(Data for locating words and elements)
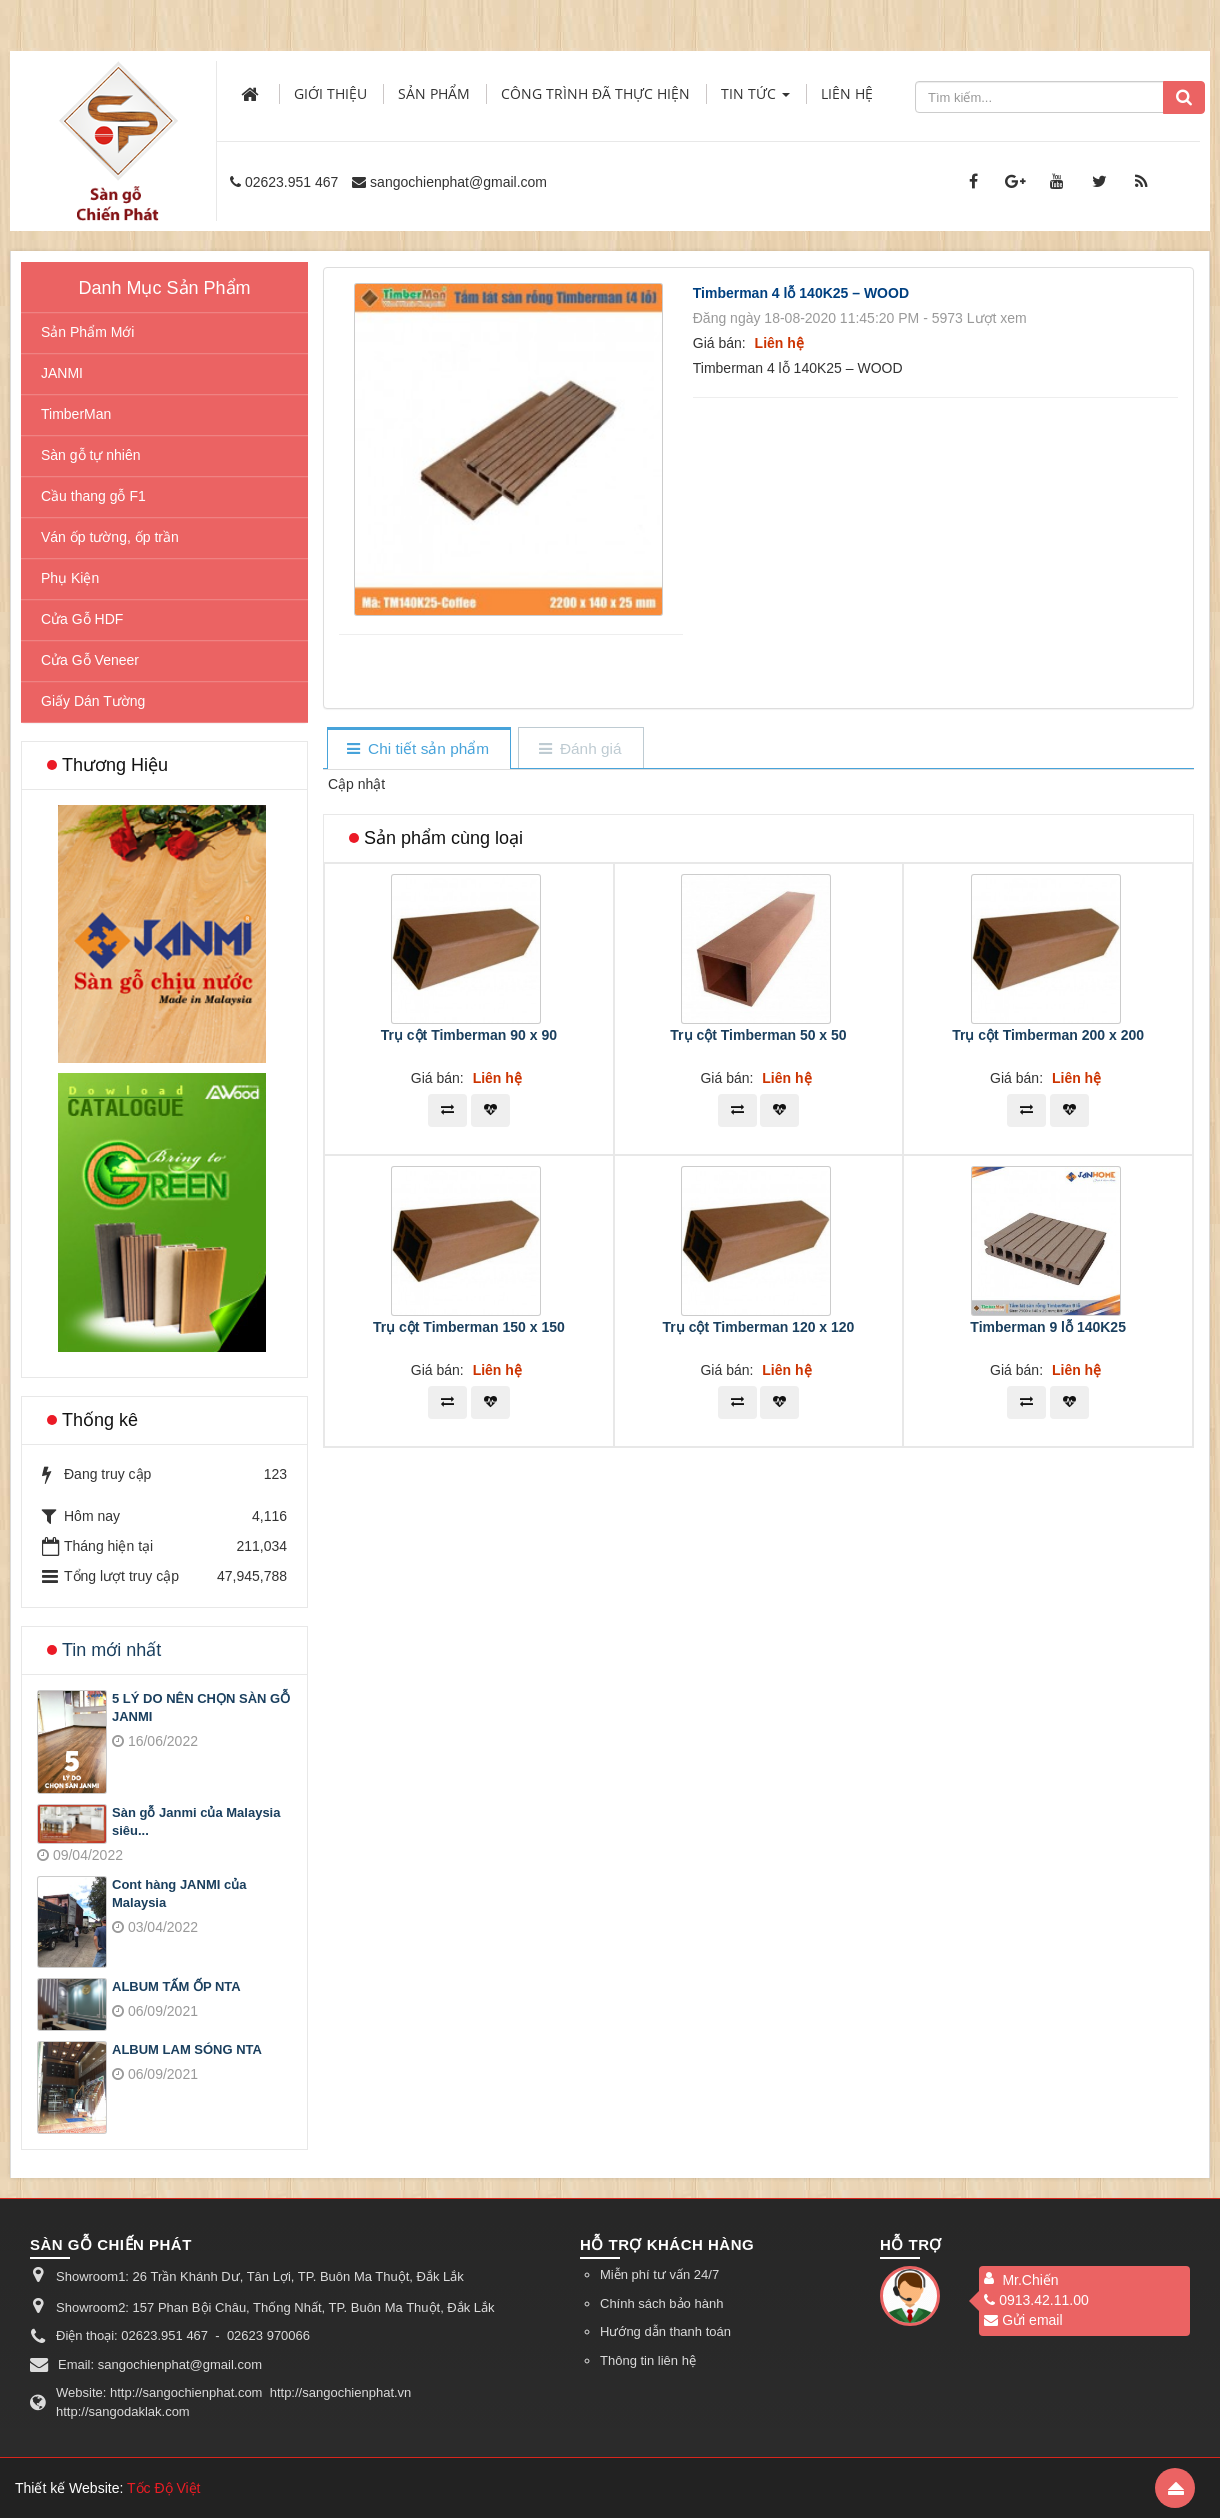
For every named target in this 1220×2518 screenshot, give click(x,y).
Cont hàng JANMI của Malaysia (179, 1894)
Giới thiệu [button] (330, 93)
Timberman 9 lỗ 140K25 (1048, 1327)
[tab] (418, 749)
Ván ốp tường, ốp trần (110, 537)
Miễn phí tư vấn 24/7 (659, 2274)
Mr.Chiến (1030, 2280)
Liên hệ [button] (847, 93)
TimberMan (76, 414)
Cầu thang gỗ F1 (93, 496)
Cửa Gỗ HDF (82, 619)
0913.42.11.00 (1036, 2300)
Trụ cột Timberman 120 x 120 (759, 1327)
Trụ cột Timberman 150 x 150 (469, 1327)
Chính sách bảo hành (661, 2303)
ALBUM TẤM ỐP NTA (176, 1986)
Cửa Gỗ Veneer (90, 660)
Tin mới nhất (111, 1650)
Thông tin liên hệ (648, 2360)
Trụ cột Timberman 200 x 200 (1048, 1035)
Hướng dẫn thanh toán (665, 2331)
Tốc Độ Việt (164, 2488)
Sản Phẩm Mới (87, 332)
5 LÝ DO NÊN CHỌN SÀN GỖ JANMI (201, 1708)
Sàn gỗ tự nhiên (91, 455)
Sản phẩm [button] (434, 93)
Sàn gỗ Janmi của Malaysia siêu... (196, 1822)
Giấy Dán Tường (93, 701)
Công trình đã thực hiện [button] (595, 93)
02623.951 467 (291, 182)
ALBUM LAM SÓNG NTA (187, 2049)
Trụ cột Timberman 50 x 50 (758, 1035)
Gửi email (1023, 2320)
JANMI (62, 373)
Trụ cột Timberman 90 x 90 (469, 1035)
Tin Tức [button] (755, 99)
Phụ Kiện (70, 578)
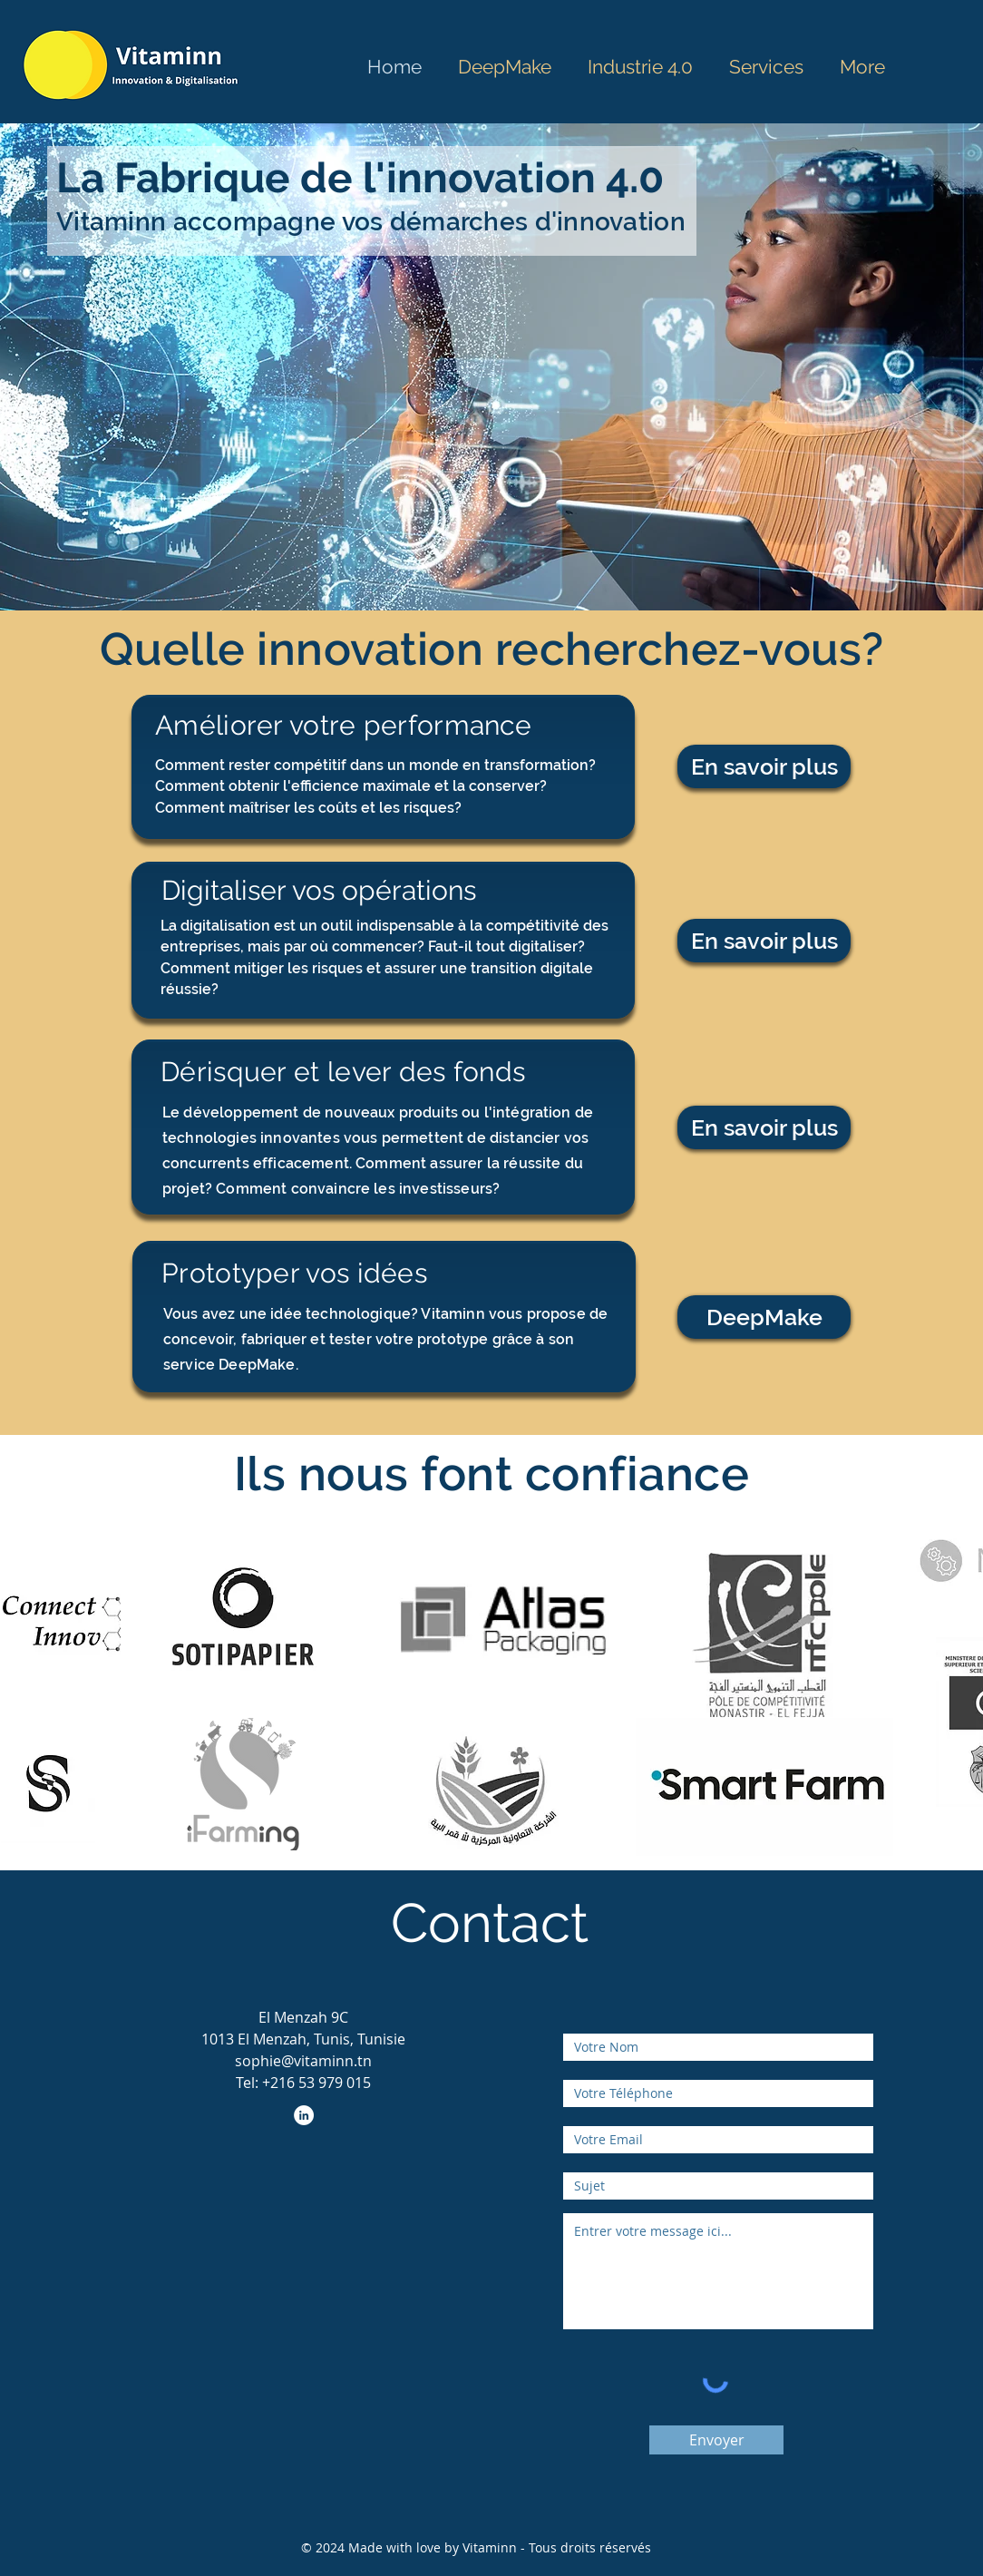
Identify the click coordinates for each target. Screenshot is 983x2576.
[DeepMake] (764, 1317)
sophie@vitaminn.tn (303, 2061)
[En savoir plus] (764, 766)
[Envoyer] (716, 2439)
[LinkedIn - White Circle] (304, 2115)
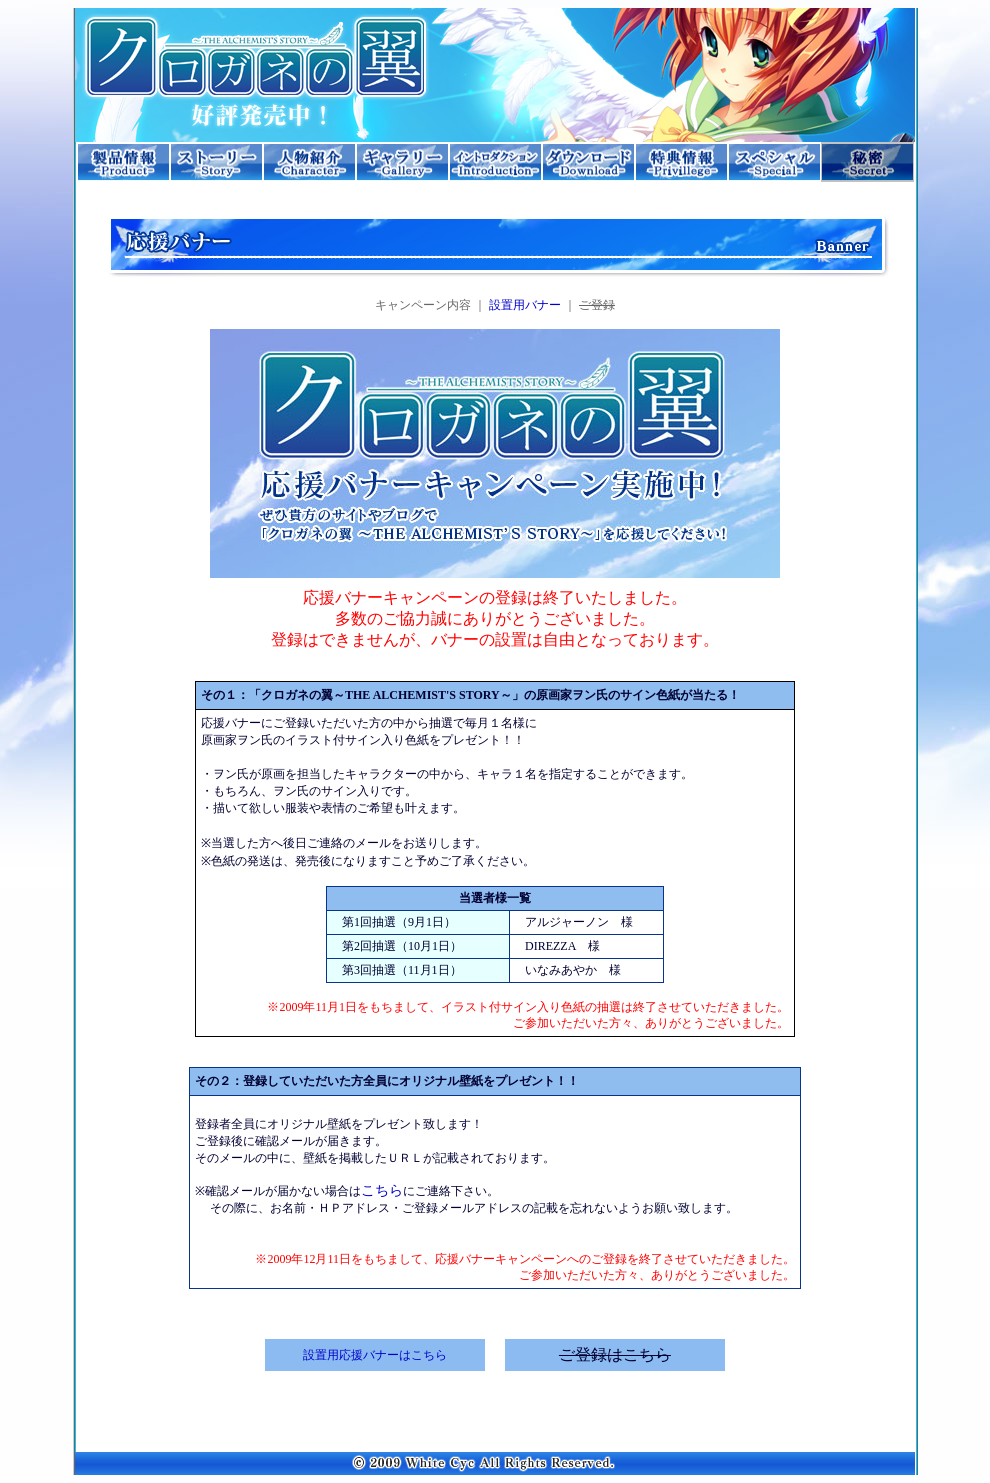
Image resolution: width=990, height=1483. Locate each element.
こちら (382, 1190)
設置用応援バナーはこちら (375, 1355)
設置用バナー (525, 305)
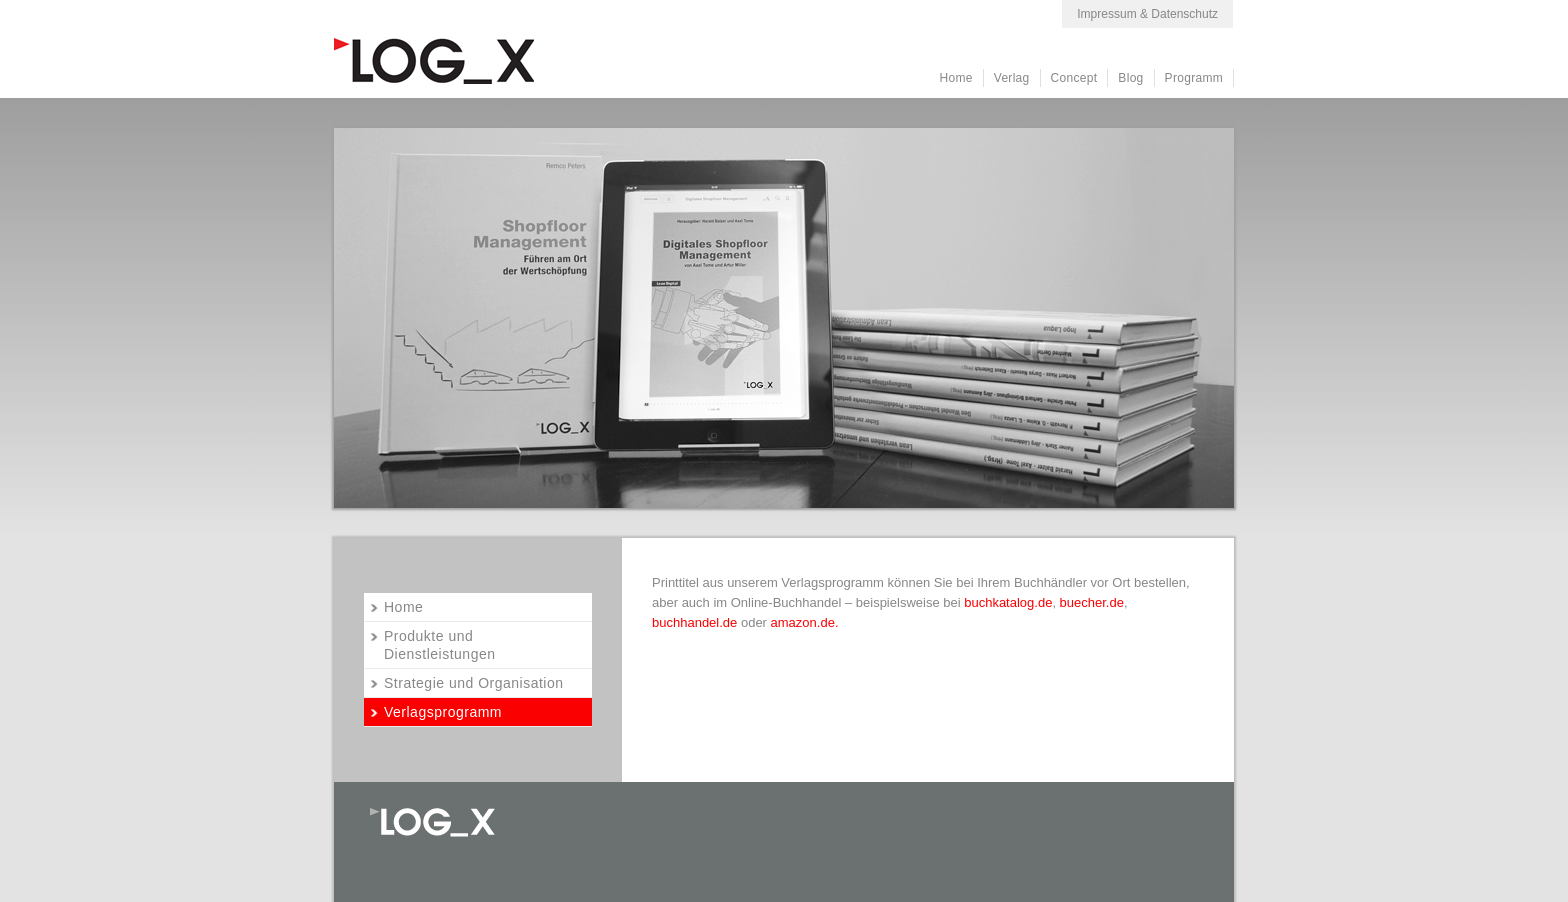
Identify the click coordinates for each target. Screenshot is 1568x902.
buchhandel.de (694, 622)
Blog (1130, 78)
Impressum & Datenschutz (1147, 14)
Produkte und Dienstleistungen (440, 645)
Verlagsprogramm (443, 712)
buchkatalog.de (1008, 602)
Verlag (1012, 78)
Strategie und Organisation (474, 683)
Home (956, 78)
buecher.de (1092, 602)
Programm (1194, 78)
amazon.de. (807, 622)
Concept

Directive:
Write out verbatim the lines from the entries starting at the line containing "設置用応援バナーはこちら (375, 1355)" and ending at the line containing "Verlagsprogramm (443, 712)", with both of those lines included. Omit the pictures.

Response to this exercise:
設置用応援バナーはこちら (375, 1355)
設置用バナー (525, 305)
Identify the click coordinates for each target. Screenshot is 1568x902.
buchhandel.de (694, 622)
Blog (1130, 78)
Impressum & Datenschutz (1147, 14)
Produkte und Dienstleistungen (440, 645)
Verlagsprogramm (443, 712)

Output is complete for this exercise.